__EXERCISE DETAILS__
What you give back should be exactly the lines from the one with "Click the Template Material input field" through the end of the data, without the pictures.

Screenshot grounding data
__________

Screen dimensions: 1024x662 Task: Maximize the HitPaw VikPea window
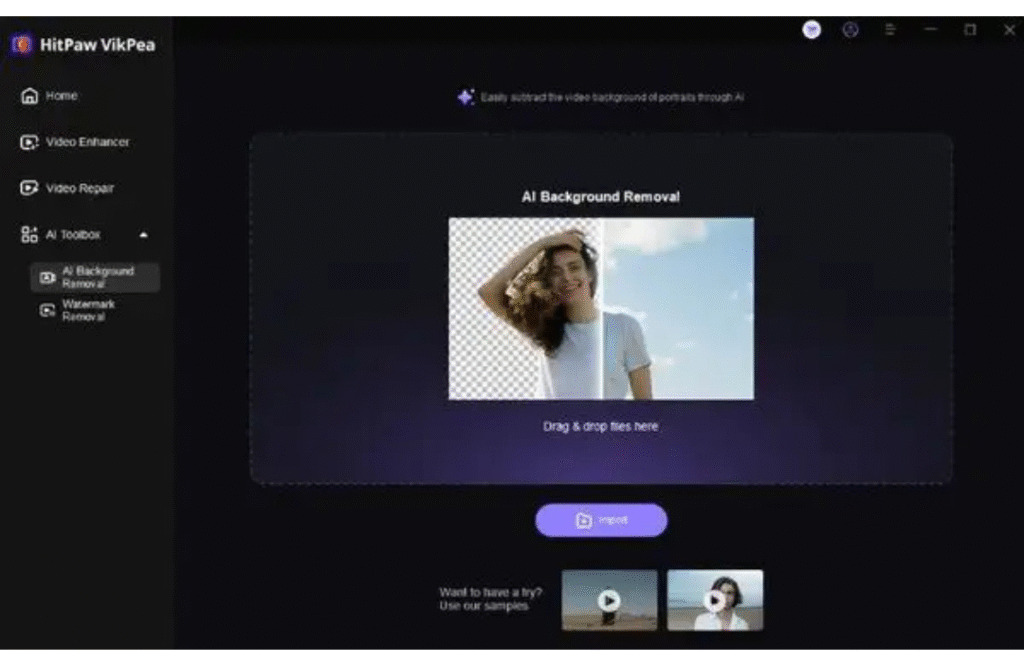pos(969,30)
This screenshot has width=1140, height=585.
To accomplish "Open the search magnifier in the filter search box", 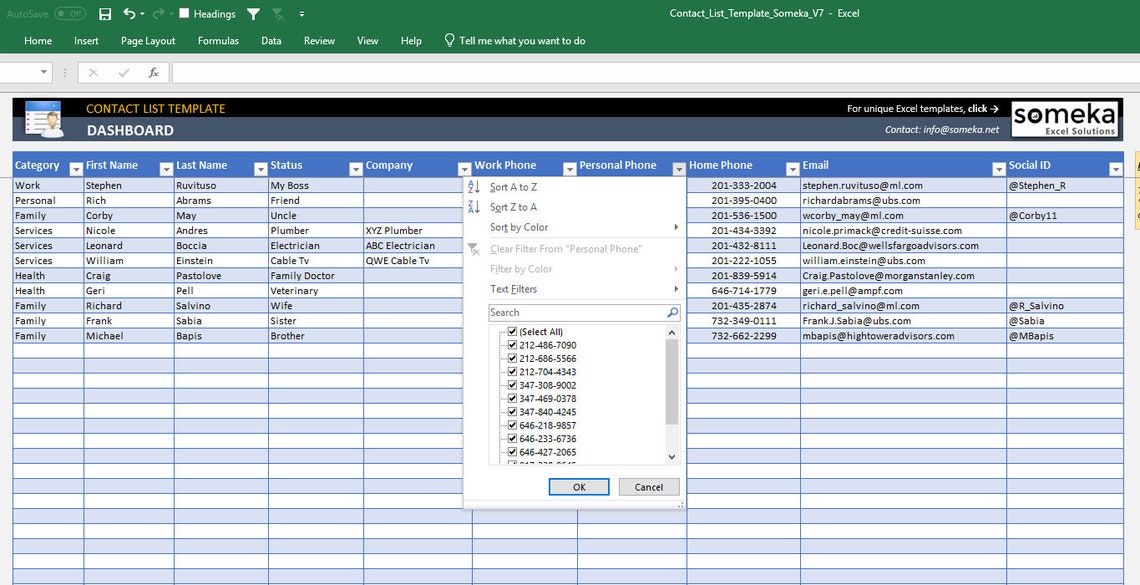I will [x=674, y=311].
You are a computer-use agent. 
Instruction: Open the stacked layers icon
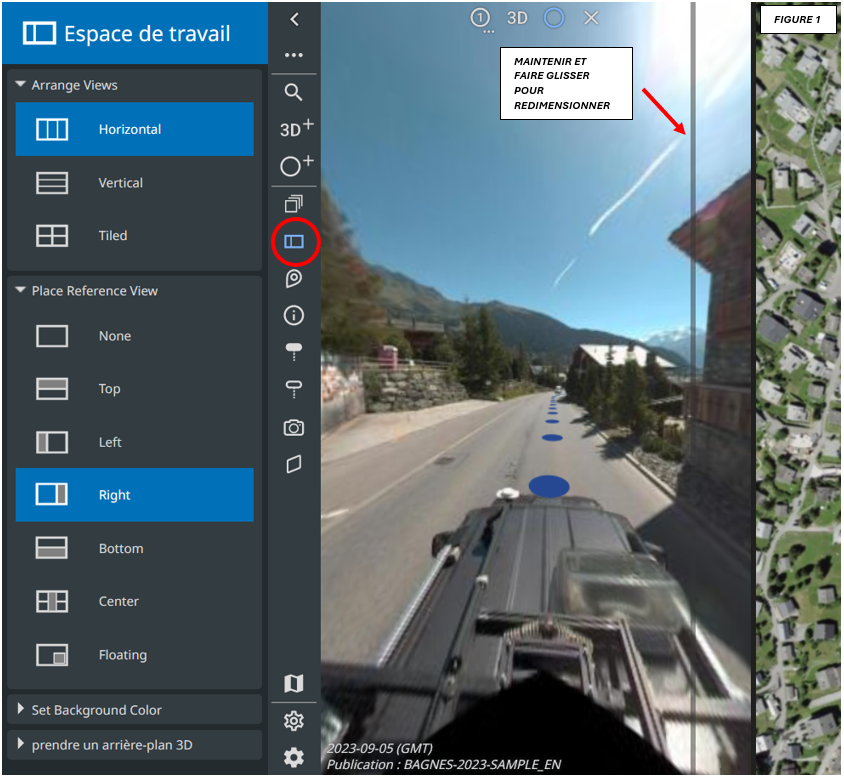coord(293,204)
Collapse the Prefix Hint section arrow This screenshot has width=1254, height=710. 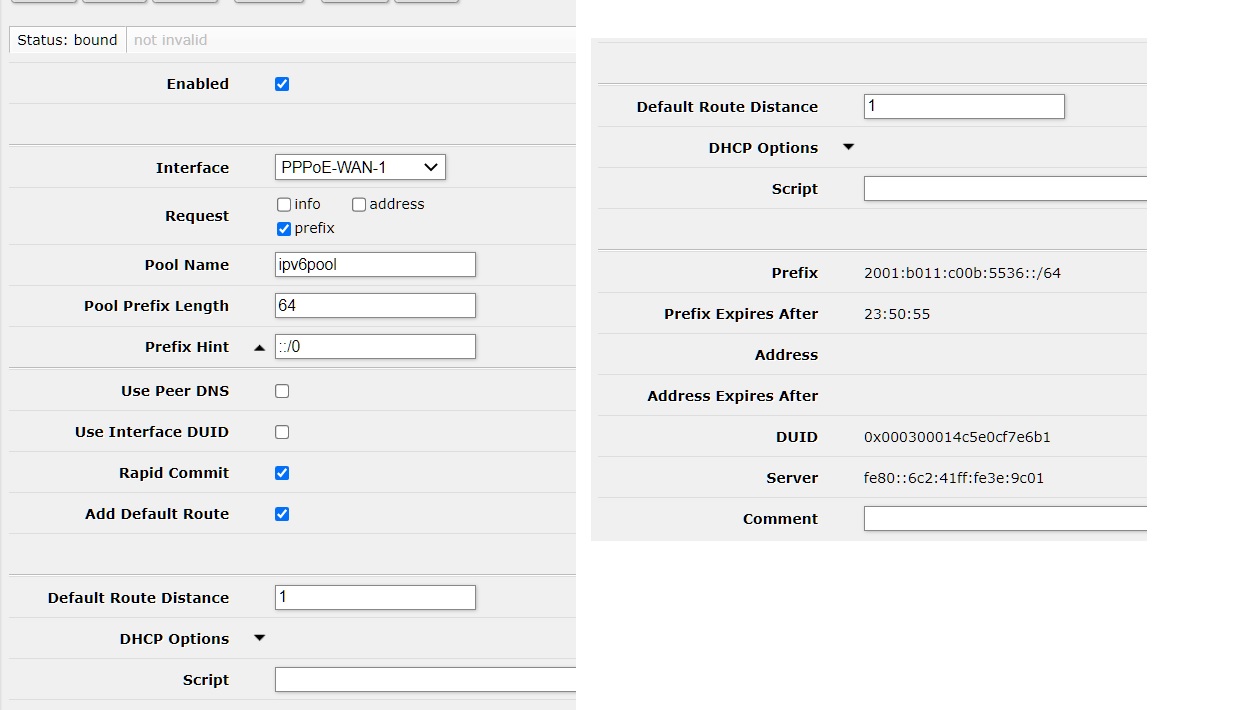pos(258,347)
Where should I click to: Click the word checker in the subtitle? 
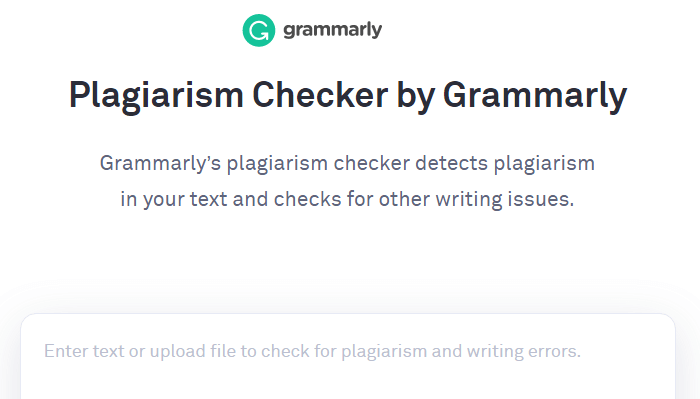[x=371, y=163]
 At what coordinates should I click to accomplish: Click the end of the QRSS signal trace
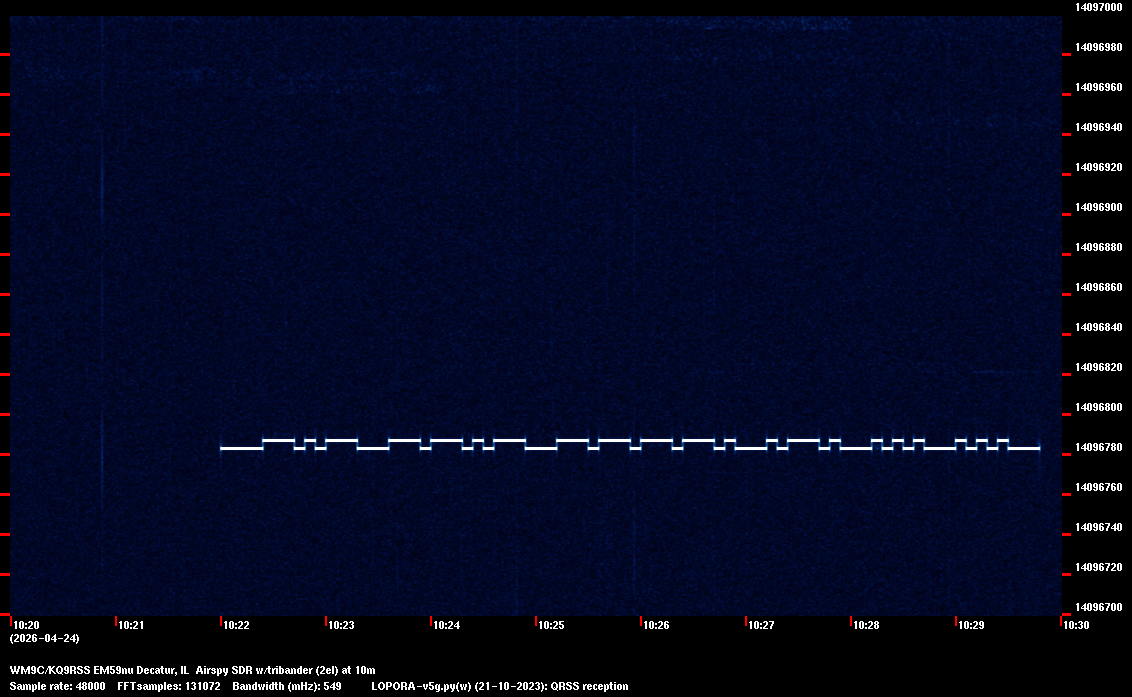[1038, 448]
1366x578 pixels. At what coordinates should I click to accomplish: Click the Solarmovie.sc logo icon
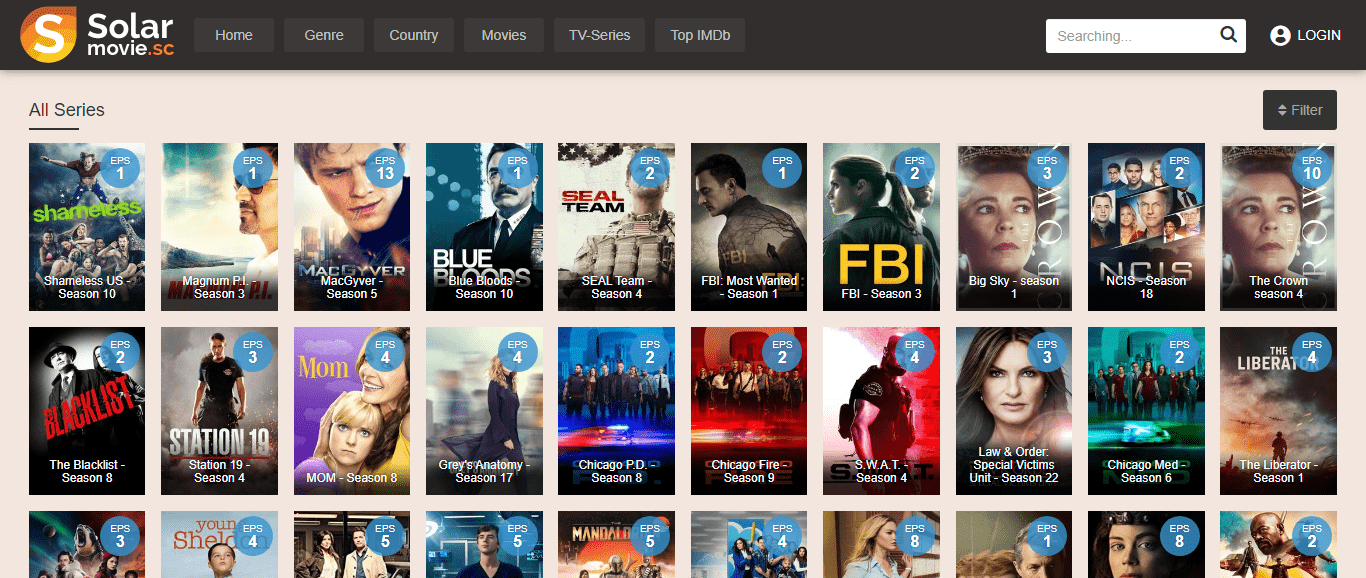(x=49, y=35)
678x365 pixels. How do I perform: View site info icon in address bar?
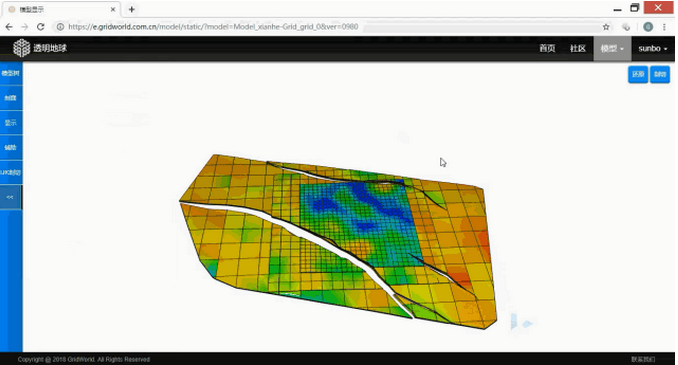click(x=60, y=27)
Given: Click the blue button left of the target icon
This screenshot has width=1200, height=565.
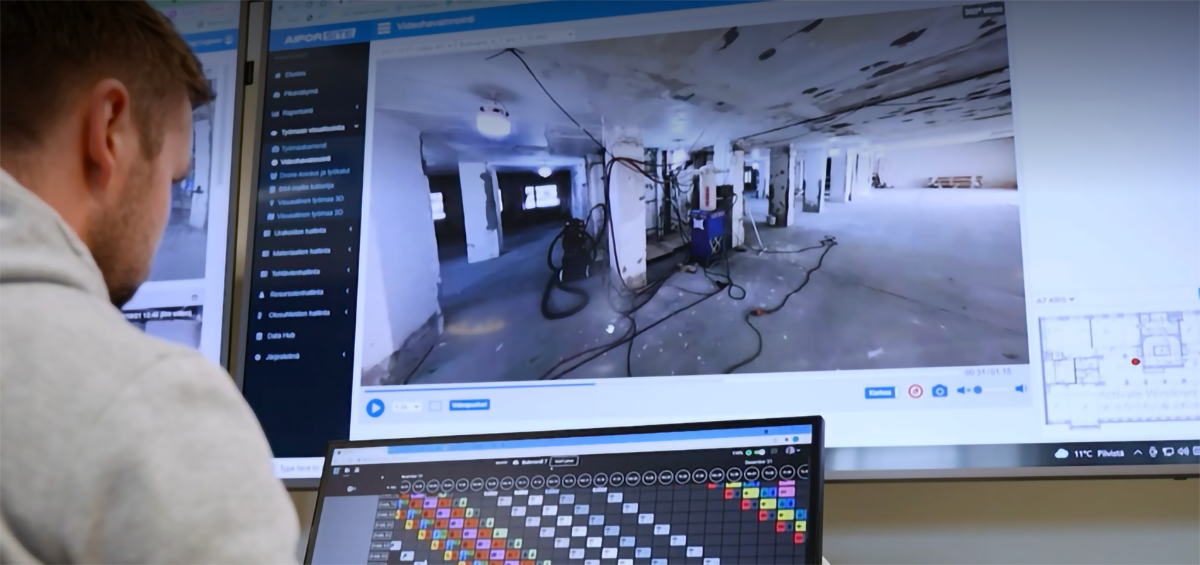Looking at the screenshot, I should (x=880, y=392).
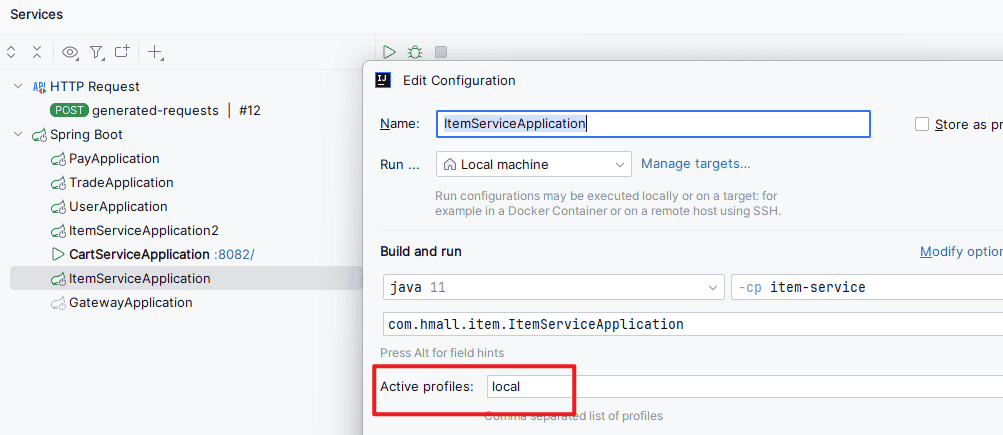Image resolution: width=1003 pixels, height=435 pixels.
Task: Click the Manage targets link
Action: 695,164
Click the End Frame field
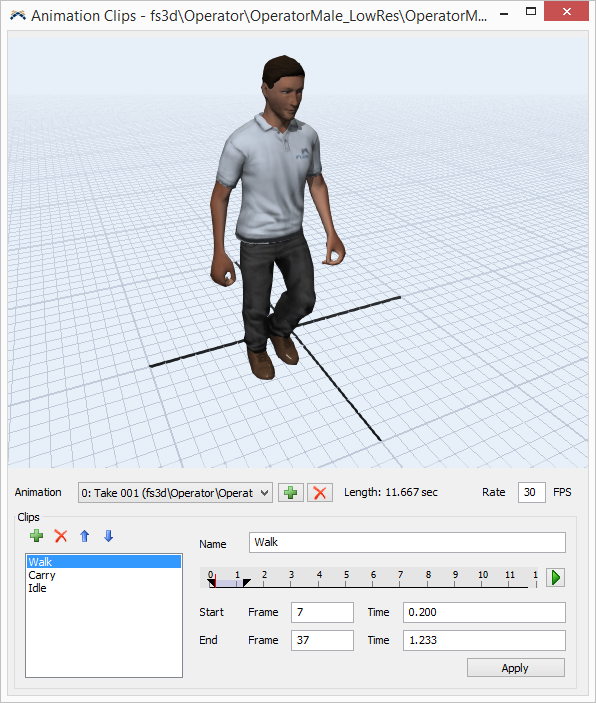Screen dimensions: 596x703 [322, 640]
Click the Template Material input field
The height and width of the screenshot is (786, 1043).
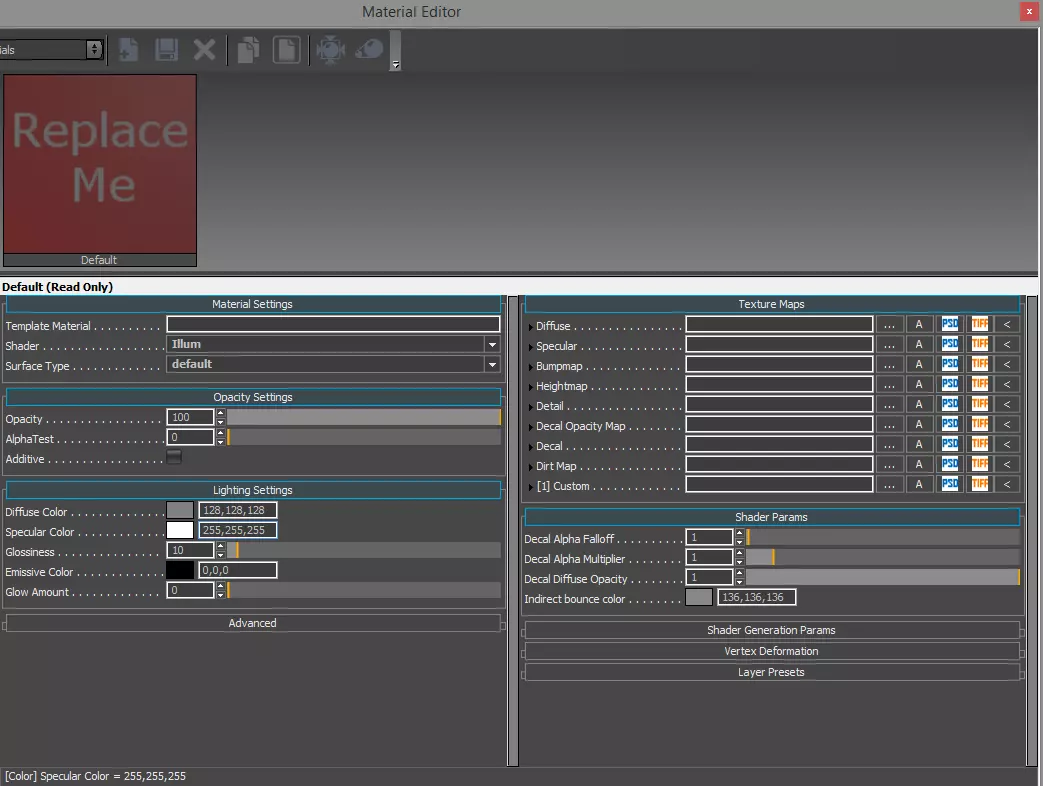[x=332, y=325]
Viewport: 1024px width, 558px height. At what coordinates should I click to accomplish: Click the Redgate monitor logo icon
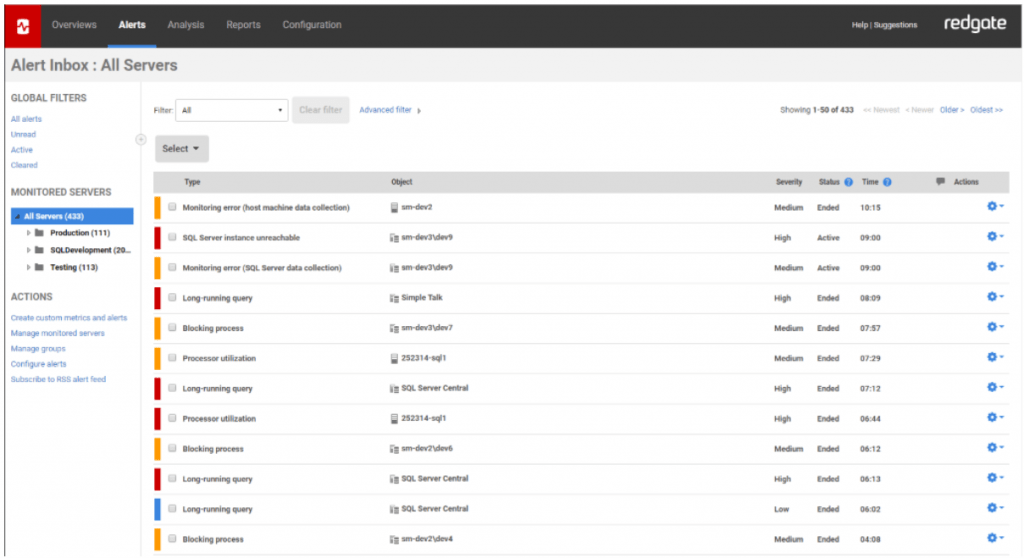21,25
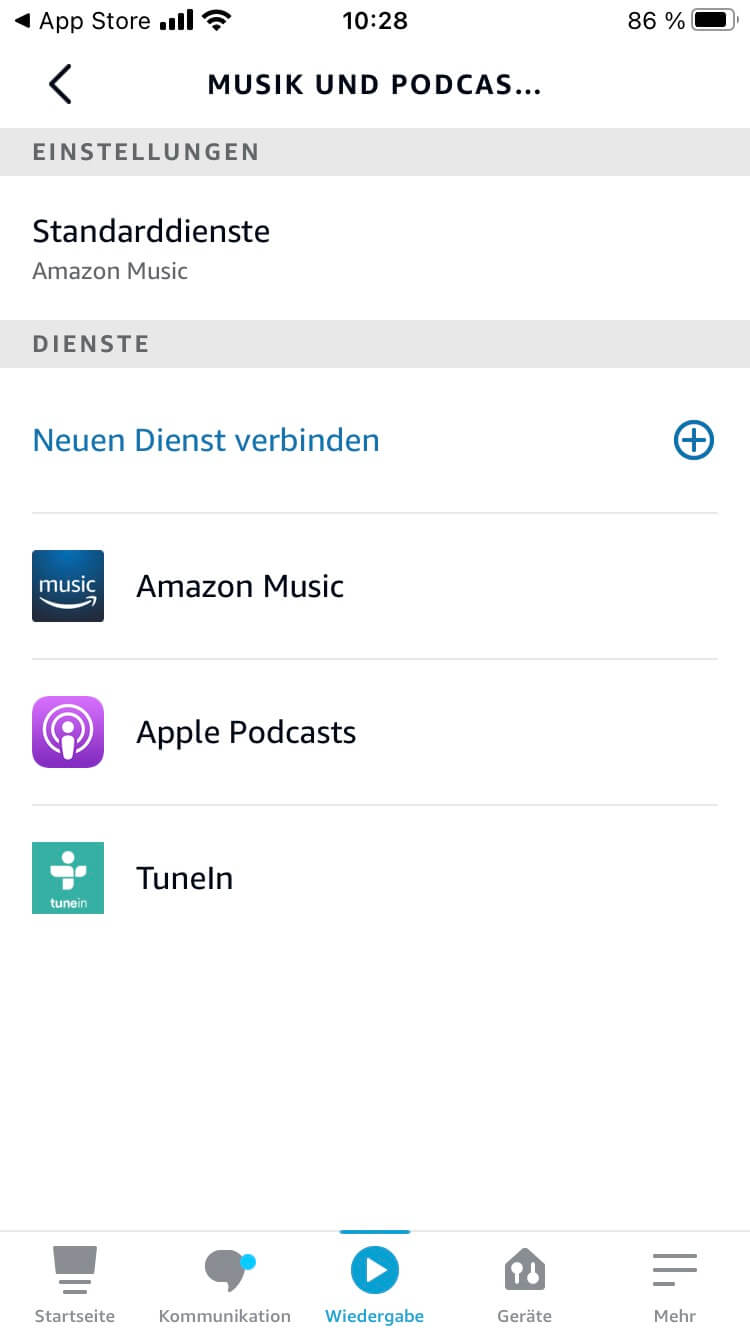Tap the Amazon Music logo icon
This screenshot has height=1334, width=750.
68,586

__________

__REPLY TO THE EXERCISE__
Click the Template Material input field
The height and width of the screenshot is (786, 1043).
[x=332, y=325]
Viewport: 1024px width, 558px height. At what coordinates should I click to accomplish: Click the Redgate monitor logo icon
21,25
Tap the Amazon Music logo icon
This screenshot has height=1334, width=750.
68,586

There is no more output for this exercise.